Segment Start: Provided records

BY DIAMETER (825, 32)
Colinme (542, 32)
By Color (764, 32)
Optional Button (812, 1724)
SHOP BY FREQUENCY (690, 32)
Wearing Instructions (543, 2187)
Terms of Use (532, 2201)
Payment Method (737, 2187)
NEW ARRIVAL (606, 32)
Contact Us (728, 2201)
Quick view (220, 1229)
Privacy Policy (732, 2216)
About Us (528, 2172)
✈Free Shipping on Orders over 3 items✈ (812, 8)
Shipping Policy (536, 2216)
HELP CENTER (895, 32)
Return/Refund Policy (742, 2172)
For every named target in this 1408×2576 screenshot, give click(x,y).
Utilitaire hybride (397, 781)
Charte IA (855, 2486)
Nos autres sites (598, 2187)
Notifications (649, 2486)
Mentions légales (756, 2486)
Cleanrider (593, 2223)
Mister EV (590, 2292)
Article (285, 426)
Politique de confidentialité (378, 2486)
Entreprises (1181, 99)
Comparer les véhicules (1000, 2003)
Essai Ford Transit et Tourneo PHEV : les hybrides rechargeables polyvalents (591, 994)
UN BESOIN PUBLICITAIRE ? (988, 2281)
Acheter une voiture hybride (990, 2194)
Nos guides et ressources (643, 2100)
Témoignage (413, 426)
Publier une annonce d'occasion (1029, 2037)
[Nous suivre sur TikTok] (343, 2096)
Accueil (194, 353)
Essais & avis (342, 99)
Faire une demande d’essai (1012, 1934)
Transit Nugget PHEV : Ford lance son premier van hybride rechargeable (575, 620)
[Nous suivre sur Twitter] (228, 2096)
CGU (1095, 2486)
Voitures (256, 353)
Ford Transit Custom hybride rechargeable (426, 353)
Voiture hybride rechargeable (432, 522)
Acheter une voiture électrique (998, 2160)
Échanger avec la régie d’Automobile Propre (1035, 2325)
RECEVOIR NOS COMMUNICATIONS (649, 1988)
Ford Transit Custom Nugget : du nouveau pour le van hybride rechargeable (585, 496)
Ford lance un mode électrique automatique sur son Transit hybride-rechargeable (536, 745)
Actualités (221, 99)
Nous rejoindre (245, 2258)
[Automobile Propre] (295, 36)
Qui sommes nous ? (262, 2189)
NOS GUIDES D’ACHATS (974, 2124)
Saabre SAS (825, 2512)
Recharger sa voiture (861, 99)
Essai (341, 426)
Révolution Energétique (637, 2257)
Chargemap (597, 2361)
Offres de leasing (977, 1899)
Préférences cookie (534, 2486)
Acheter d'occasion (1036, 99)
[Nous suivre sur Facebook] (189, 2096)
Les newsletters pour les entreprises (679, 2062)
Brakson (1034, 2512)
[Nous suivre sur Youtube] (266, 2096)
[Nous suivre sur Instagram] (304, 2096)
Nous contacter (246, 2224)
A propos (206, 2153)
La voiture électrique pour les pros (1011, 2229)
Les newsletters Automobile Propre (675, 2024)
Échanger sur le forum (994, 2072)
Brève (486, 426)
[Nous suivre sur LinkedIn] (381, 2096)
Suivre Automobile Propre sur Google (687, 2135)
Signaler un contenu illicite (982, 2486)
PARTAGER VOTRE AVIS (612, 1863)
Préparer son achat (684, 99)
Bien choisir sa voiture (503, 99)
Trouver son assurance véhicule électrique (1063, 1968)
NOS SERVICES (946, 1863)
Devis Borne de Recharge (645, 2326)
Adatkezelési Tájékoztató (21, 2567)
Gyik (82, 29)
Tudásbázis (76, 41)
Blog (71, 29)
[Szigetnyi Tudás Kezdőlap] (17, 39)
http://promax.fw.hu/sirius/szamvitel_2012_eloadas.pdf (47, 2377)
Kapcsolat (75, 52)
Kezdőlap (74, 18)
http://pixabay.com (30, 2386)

Segment End: Provided records

> [Your instructions]: Retype the records above without changing a single word.

> [Finished task]:
BY DIAMETER (825, 32)
Colinme (542, 32)
By Color (764, 32)
Optional Button (812, 1724)
SHOP BY FREQUENCY (690, 32)
Wearing Instructions (543, 2187)
Terms of Use (532, 2201)
Payment Method (737, 2187)
NEW ARRIVAL (606, 32)
Contact Us (728, 2201)
Quick view (220, 1229)
Privacy Policy (732, 2216)
About Us (528, 2172)
✈Free Shipping on Orders over 3 items✈ (812, 8)
Shipping Policy (536, 2216)
HELP CENTER (895, 32)
Return/Refund Policy (742, 2172)
For every named target in this 1408×2576 screenshot, give click(x,y).
Utilitaire hybride (397, 781)
Charte IA (855, 2486)
Nos autres sites (598, 2187)
Notifications (649, 2486)
Mentions légales (756, 2486)
Cleanrider (593, 2223)
Mister EV (590, 2292)
Article (285, 426)
Politique de confidentialité (378, 2486)
Entreprises (1181, 99)
Comparer les véhicules (1000, 2003)
Essai Ford Transit et Tourneo PHEV : les hybrides rechargeables polyvalents (591, 994)
UN BESOIN PUBLICITAIRE ? (988, 2281)
Acheter une voiture hybride (990, 2194)
Nos guides et ressources (643, 2100)
Témoignage (413, 426)
Publier une annonce d'occasion (1029, 2037)
[Nous suivre sur TikTok] (343, 2096)
Accueil (194, 353)
Essais & avis (342, 99)
Faire une demande d’essai (1012, 1934)
Transit Nugget PHEV : Ford lance son premier van hybride rechargeable (575, 620)
[Nous suivre sur Twitter] (228, 2096)
CGU (1095, 2486)
Voitures (256, 353)
Ford Transit Custom hybride rechargeable (426, 353)
Voiture hybride rechargeable (432, 522)
Acheter une voiture électrique (998, 2160)
Échanger avec la régie d’Automobile Propre (1035, 2325)
RECEVOIR NOS COMMUNICATIONS (649, 1988)
Ford Transit Custom Nugget : du nouveau pour le van hybride rechargeable (585, 496)
Ford lance un mode électrique automatique sur son Transit hybride-rechargeable (536, 745)
Actualités (221, 99)
Nous rejoindre (245, 2258)
[Automobile Propre] (295, 36)
Qui sommes nous ? (262, 2189)
NOS GUIDES D’ACHATS (974, 2124)
Saabre SAS (825, 2512)
Recharger sa voiture (861, 99)
Essai (341, 426)
Révolution Energétique (637, 2257)
Chargemap (597, 2361)
Offres de leasing (977, 1899)
Préférences cookie (534, 2486)
Acheter d'occasion (1036, 99)
[Nous suivre sur Facebook] (189, 2096)
Les newsletters pour les entreprises (679, 2062)
Brakson (1034, 2512)
[Nous suivre sur Youtube] (266, 2096)
[Nous suivre sur Instagram] (304, 2096)
Nous contacter (246, 2224)
A propos (206, 2153)
La voiture électrique pour les pros (1011, 2229)
Les newsletters Automobile Propre (675, 2024)
Échanger sur le forum (994, 2072)
Brève (486, 426)
[Nous suivre sur LinkedIn] (381, 2096)
Suivre Automobile Propre sur Google (687, 2135)
Signaler un contenu illicite (982, 2486)
PARTAGER VOTRE AVIS (612, 1863)
Préparer son achat (684, 99)
Bien choisir sa voiture (503, 99)
Trouver son assurance véhicule électrique (1063, 1968)
NOS SERVICES (946, 1863)
Devis Borne de Recharge (645, 2326)
Adatkezelési Tájékoztató (21, 2567)
Gyik (82, 29)
Tudásbázis (76, 41)
Blog (71, 29)
[Szigetnyi Tudás Kezdőlap] (17, 39)
http://promax.fw.hu/sirius/szamvitel_2012_eloadas.pdf (47, 2377)
Kapcsolat (75, 52)
Kezdőlap (74, 18)
http://pixabay.com (30, 2386)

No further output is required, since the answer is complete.